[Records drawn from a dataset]
=-=-=

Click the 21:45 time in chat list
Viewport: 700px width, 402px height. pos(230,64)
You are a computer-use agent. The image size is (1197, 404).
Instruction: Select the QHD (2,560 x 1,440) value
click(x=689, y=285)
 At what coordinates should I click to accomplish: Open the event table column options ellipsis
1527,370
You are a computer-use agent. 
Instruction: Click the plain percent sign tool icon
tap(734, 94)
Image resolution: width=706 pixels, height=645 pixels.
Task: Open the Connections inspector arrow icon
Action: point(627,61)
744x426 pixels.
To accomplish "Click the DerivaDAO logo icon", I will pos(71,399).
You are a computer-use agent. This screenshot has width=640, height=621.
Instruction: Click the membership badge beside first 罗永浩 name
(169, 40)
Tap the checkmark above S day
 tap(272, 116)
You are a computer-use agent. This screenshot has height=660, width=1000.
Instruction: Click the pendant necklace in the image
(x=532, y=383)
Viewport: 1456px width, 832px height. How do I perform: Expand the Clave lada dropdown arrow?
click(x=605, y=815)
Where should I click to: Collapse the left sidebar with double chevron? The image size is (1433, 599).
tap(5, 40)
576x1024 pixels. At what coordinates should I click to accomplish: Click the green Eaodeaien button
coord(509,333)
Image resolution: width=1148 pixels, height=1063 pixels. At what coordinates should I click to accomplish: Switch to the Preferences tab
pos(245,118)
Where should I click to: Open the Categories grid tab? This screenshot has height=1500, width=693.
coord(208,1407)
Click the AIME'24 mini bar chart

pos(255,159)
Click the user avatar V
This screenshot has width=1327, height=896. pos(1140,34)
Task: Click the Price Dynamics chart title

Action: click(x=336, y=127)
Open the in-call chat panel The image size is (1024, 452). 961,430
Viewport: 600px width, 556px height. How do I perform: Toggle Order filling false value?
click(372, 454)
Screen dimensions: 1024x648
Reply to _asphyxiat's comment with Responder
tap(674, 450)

=-=-=

**TASK GOAL**
Please print the data above exactly as it appears.

**TASK ANSWER**
Click the 21:45 time in chat list
Viewport: 700px width, 402px height. pos(230,64)
You are a computer-use agent. The image size is (1197, 404).
Instruction: Select the QHD (2,560 x 1,440) value
click(x=689, y=285)
 At what coordinates should I click to accomplish: Open the event table column options ellipsis
1527,370
You are a computer-use agent. 
Instruction: Click the plain percent sign tool icon
tap(734, 94)
Image resolution: width=706 pixels, height=645 pixels.
Task: Open the Connections inspector arrow icon
Action: point(627,61)
744x426 pixels.
To accomplish "Click the DerivaDAO logo icon", I will pos(71,399).
You are a computer-use agent. This screenshot has width=640, height=621.
Instruction: Click the membership badge beside first 罗永浩 name
(169, 40)
Tap the checkmark above S day
 tap(272, 116)
You are a computer-use agent. This screenshot has height=660, width=1000.
Instruction: Click the pendant necklace in the image
(x=532, y=383)
Viewport: 1456px width, 832px height. How do I perform: Expand the Clave lada dropdown arrow?
click(x=605, y=815)
Where should I click to: Collapse the left sidebar with double chevron? The image size is (1433, 599).
tap(5, 40)
576x1024 pixels. At what coordinates should I click to accomplish: Click the green Eaodeaien button
coord(509,333)
Image resolution: width=1148 pixels, height=1063 pixels. At what coordinates should I click to accomplish: Switch to the Preferences tab
pos(245,118)
Where should I click to: Open the Categories grid tab? This screenshot has height=1500, width=693.
coord(208,1407)
Click the AIME'24 mini bar chart

pos(255,159)
Click the user avatar V
This screenshot has width=1327, height=896. pos(1140,34)
Task: Click the Price Dynamics chart title

Action: click(x=336, y=127)
Open the in-call chat panel The image size is (1024, 452). 961,430
Viewport: 600px width, 556px height. How do I perform: Toggle Order filling false value?
click(372, 454)
Screen dimensions: 1024x648
Reply to _asphyxiat's comment with Responder
tap(674, 450)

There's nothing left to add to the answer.